# Unix utils are so awesome



## YZMSQ (Dec 8, 2012)

Hi,
Just come across this awesome article, and cannot help to practise and share them:e
P.S.: Has anyone here done some data mining work on FreeBSD?:e


----------



## UNIXgod (Dec 8, 2012)

Nice info. Lots of fun filtering examples.

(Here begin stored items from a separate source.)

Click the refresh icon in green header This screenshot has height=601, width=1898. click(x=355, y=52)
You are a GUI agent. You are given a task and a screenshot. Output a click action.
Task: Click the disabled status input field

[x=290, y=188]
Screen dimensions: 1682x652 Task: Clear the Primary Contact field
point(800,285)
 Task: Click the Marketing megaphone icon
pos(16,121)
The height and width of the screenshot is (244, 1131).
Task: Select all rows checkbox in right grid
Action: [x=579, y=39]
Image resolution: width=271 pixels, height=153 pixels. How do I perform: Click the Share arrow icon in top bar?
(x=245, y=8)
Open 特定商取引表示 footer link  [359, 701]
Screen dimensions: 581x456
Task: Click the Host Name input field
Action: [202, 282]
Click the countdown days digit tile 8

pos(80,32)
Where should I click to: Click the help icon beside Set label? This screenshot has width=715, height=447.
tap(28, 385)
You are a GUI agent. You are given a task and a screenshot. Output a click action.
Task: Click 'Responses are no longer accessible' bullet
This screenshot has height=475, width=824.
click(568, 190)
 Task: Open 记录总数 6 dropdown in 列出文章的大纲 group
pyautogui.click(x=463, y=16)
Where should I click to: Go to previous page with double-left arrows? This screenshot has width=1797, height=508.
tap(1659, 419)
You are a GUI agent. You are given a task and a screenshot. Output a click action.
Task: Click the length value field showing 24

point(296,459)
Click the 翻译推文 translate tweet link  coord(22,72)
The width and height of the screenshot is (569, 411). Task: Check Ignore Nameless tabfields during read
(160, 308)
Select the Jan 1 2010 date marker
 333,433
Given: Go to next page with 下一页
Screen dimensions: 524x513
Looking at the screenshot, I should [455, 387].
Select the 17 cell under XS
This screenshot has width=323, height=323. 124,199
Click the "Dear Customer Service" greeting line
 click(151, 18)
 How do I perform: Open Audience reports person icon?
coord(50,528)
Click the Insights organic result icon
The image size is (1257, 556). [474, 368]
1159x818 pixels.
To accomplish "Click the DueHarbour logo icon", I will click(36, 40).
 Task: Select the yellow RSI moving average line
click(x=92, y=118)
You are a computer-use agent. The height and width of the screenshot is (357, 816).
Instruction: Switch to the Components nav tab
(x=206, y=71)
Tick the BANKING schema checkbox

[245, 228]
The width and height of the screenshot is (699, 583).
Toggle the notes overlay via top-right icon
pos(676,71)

What sort of data mining are you specifically interested in?


----------



## jrm@ (Dec 8, 2012)

In the second example, he uses column() to pretty print the pasted groups so the columns align properly.  This only works if you supply the $'\t' for the -s switch.  Why doesn't this work with just '\t'?  In other words what does the $ mean in front of '\t'?


----------



## wblock@ (Dec 8, 2012)

Interesting:
`% man sh | less -p Dollar-Single`


----------



## UNIXgod (Dec 8, 2012)

wblock@ said:
			
		

> Interesting:
> `% man sh | less -p Dollar-Single`





			
				jrm said:
			
		

> In the second example, he uses column() to pretty print the pasted groups so the columns align properly.  This only works if you supply the $'\t' for the -s switch.  Why doesn't this work with just '\t'?  In other words what does the $ mean in front of '\t'?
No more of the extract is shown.